Verfasst: Mo 17. Apr 2006, 12:06
von bony
mcBrandy hat geschrieben:Erfreut euch den Klang von eurer Musik auf eurer Anlange und laßt die Physik aus dem Kabel raus.
Klar gibt es die Skin-Effekte, aber die sind wirklich so vernachlässigbar, dass man, wenn man sie mit einberechnet, Flöh husten hört.
Ich glaub', ich verstehe immer weniger. Warum muss ich die arme Physik rauslassen, um mich an Musik zu erfreuen? Schließt sich doch so wenig aus, wie sich an Musik zu erfreuen und andere ständig aufzufordern, mit dem Diskutieren aufzuhören. :twisted: :wink: Und warum bekommen die Flöhe husten, wenn ich einen Skin-Effekt berechne?? :? :)

Ja, ist schon so eine Sache mit dem (Kabel)Klang (in der Kasse). :wink:

Verfasst: Mo 17. Apr 2006, 23:43
von Inder-Nett
tiyuri hat geschrieben:Abgesehen von übersehenen Leichtsinnsfehlern & unvollständigen
Herleitungen ist an den Beiträgen gar nichts falsch :roll:

Ich sparte mir lediglich die Interpretation des Dargelegten ;-)
OK, um ehrlich zu sein habe ich den Formel-Kram nicht auf Korrektheit geprüft, weil er plausibel klang.
Mit "nicht grundsätzlich falsch" meinte ich auch eher, dass die bloße Darlegung von an sich plausibel klingenden (und ggf. völlig korrekten) Fakten durchaus einen irreführenden Eindruck erwecken kann, wenn man sich eben genau diese Interpretation spart, welche die nüchternen Fakten in Relation zum eigentlichen Problem stellt.
mcBrandy hat geschrieben:Erfreut euch den Klang von eurer Musik auf eurer Anlange und laßt die Physik aus dem Kabel raus.
Bevor man sich am Klang der Musik freuen kann muss eben Diese erstmal in mehreren Schritten und unter Ausnutzung aller möglichen physikalischen Effekte von den unsichtbaren Struktur-Änderungen einer Plastik-Scheibe in Luft-Schwingungen konvertiert werden.

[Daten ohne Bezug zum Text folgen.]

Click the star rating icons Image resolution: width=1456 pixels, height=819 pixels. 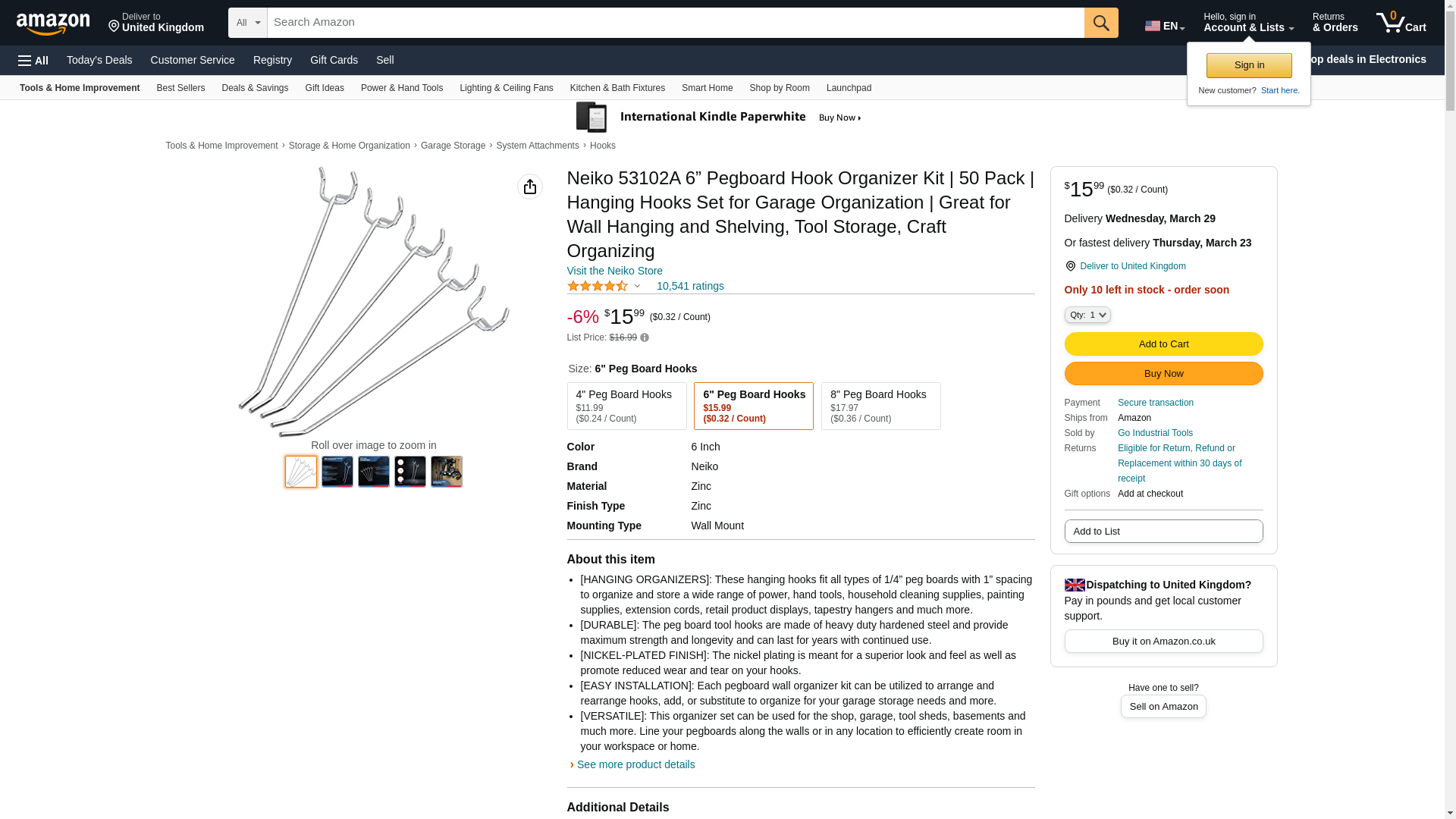coord(598,286)
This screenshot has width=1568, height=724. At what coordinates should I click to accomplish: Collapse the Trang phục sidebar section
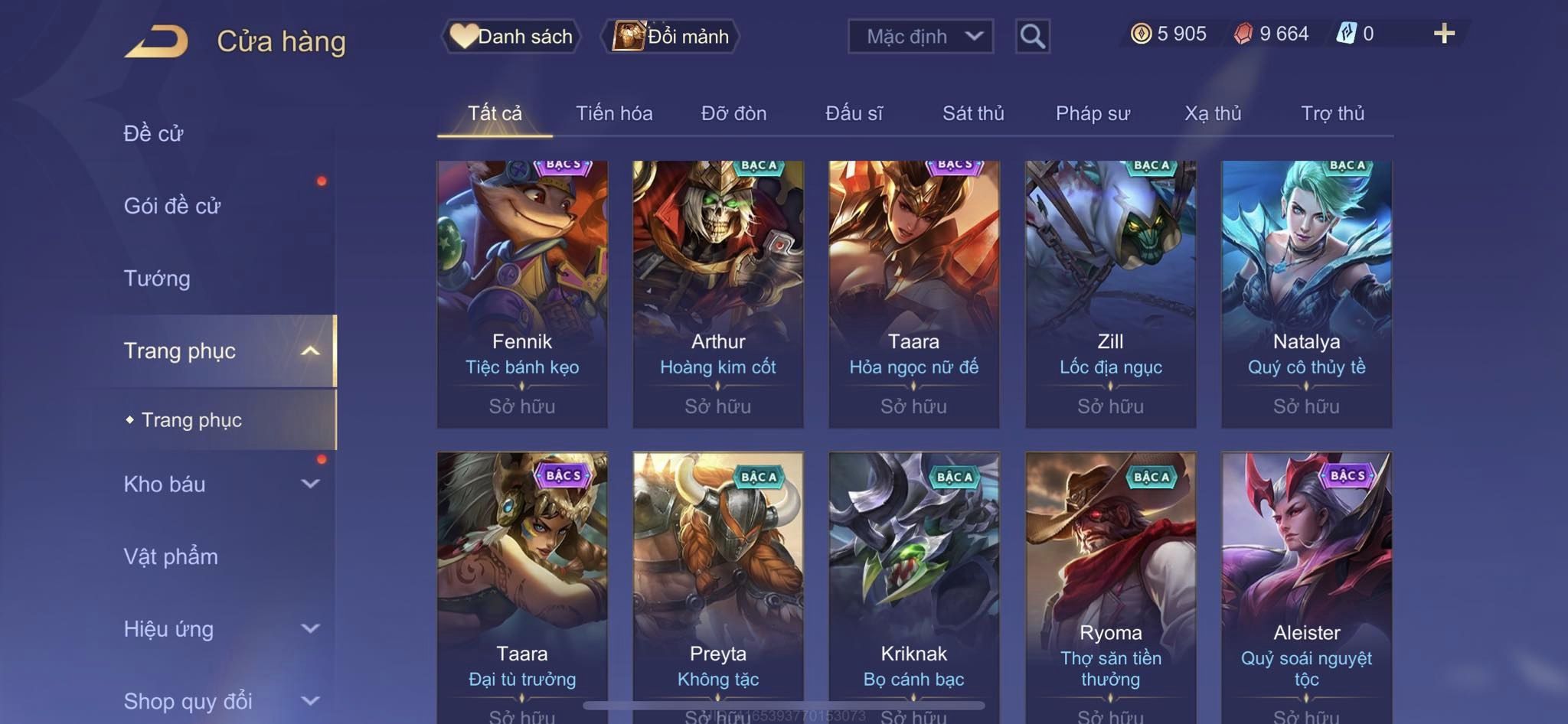pyautogui.click(x=310, y=351)
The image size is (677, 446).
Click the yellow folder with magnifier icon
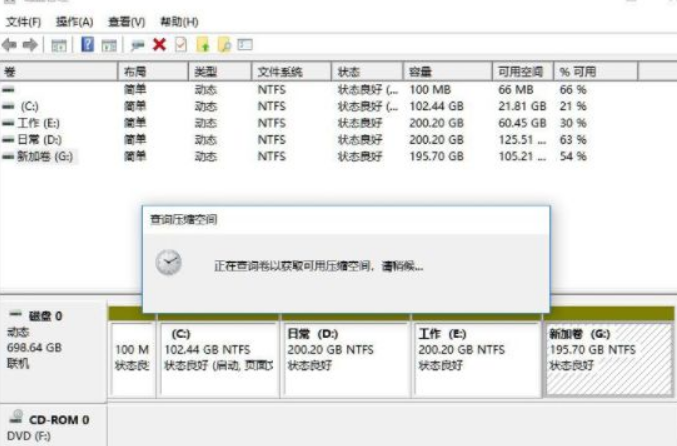coord(224,45)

Und solange es immer wieder HiFi-Anbieter gibt, welche mit allerlei unseriösem Hokus-Pokus für viel Geld eine Verbesserung dieser Konvertierung durch die Optimierung völlig irrelevanter Parameter versprechen, solange kann es nicht schaden, wenn man sich vor einer (Fehl-)Investition auch mal kurz über die Physik Gedanken macht.

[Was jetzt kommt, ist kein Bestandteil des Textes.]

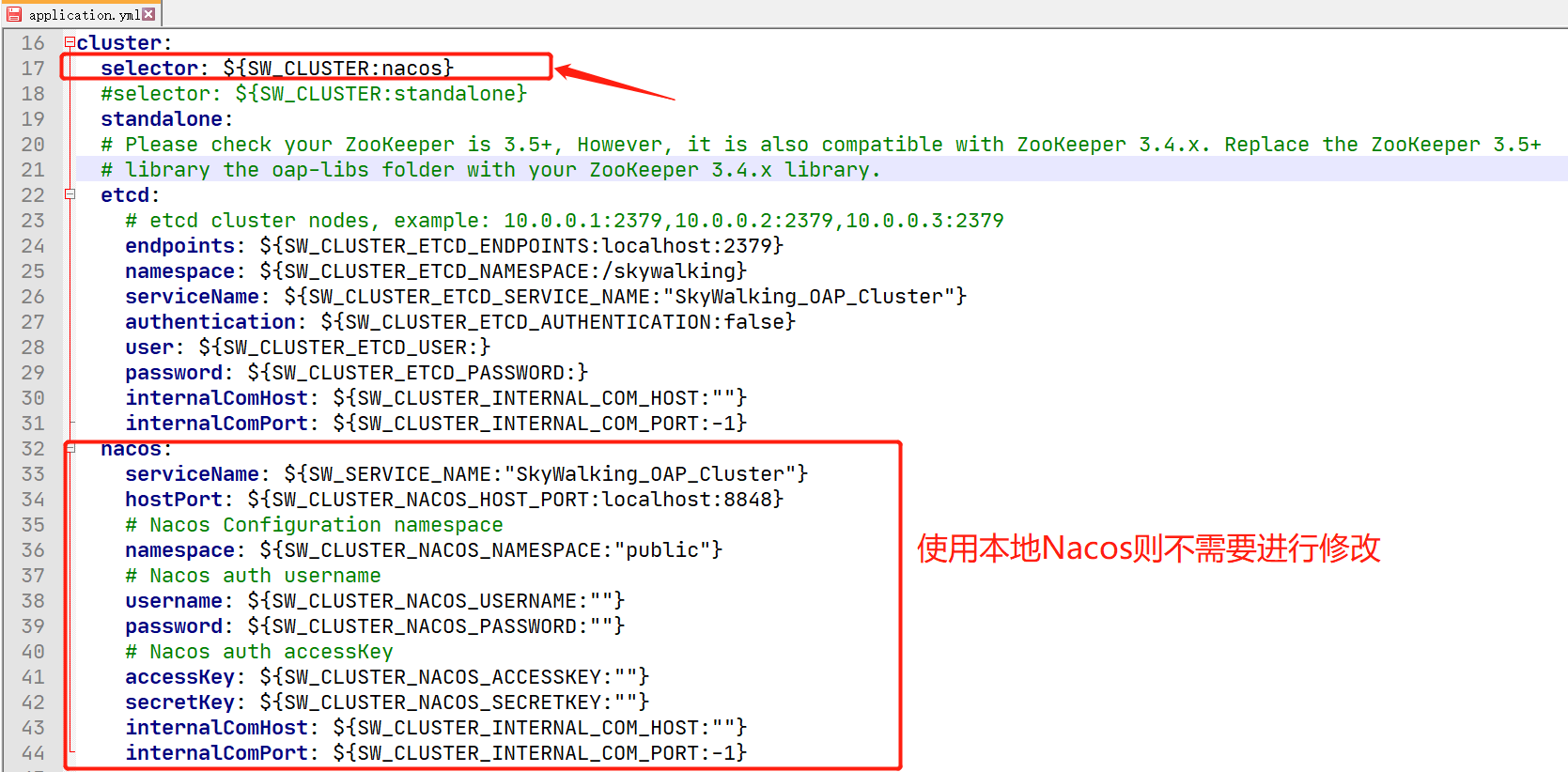Viewport: 1568px width, 772px height.
Task: Click the nacos username key on line 38
Action: click(x=173, y=601)
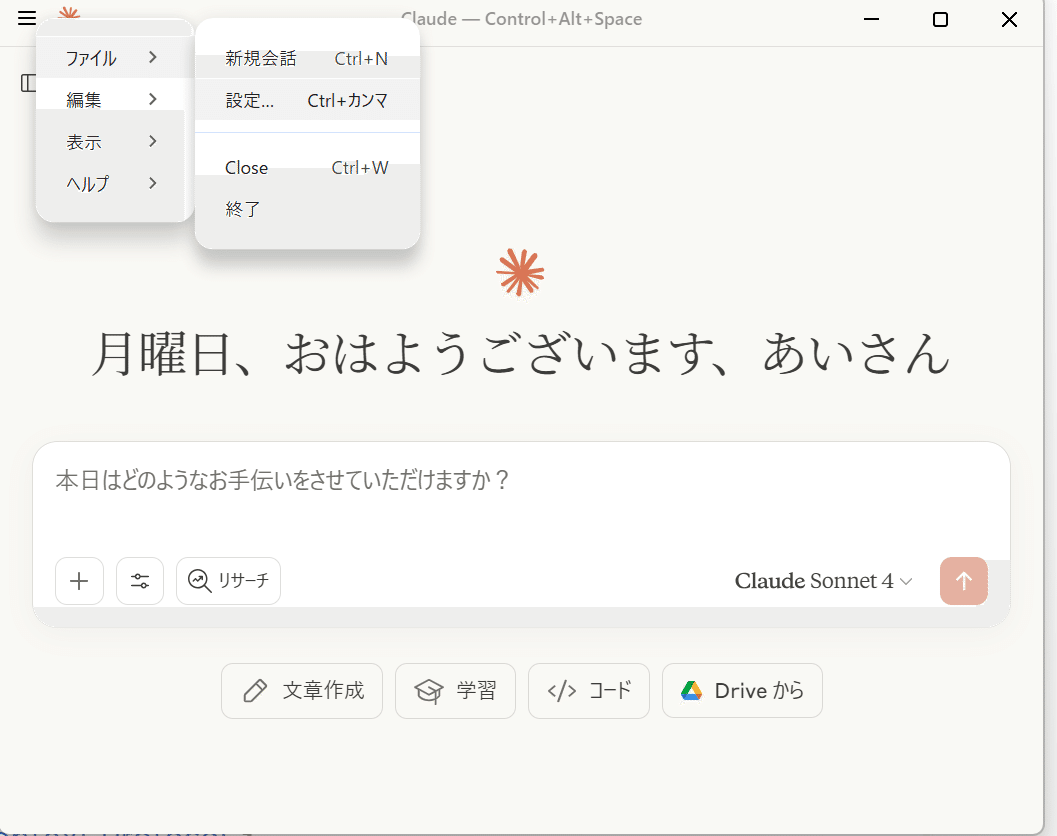Image resolution: width=1057 pixels, height=836 pixels.
Task: Click the Drive から button
Action: tap(742, 690)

Im übrigen macht sich der Skin-Effekt keinesfalls erst im GHz-Bereich wirklich bemerkbar.
Bereits im Lang- und Mittelwellen-Bereich wird aus gutem Grunde HF-Litze (aus vielen dünnen, einzeln isolierten Leitern) verwendet, im UKW-Bereich (so um die 100MHz) hilft das schon nicht mehr, da verwendet man versilberte Leiter und jenseits der GHz-Grenze kann man davon ausgehen, dass ein Großteil des "Strom-Flusses" tatsächlich (wie vom Anbieter der ursprünglich zitierten Lautsprecherkabel behauptet) zu einem ernstzunehmenden Teil auf der Oberfläche (also ausserhalb des metallischen Leiters) stattfindet.